# 6 month old ears still not up



## XZero38 (Sep 9, 2013)

My 50+ lb six month old gsd has finished teething and her ears still aren't up. What should I do?


----------



## JackandMattie (Feb 4, 2013)

Aww! They're halfway there! Sorry, no advice but wanted to say she IS adorable 


Sent from Petguide.com Free App


----------



## MidnightQueen (Sep 8, 2013)

Aww she's so cute!  I have heard some take longer before they are up but I'm sure a little more time and patience.


Sent from Petguide.com Free App


----------



## Courtney (Feb 12, 2010)

She's adorable. Love her expression

Have her ears ever been up, then dropped? They do appear to be very soft.


----------



## MiaMoo (Apr 6, 2013)

Mia's didn't both come up completely until 10-11 months old, but they went up and down constantly before that.

If you're worried about it you can always try the taping/gluing method.


----------



## XZero38 (Sep 9, 2013)

This is her a little less then a month ago


----------



## Jaxx's mom (Jul 14, 2013)

Oh my, she's such a cutie!!!
::::
• [Exercise] Please transcribe the ear thread word for word, between "She's adorable. Love" and "constantly before that.", inclusive. Work only from the ear thread.

• [Source material]
::::
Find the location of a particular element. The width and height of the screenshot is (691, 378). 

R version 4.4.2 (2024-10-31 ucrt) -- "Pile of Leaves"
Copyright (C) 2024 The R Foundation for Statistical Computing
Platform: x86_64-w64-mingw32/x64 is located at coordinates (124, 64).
::::
• [Answer to the problem]
She's adorable. Love her expression

Have her ears ever been up, then dropped? They do appear to be very soft.


----------



## MiaMoo (Apr 6, 2013)

Mia's didn't both come up completely until 10-11 months old, but they went up and down constantly before that.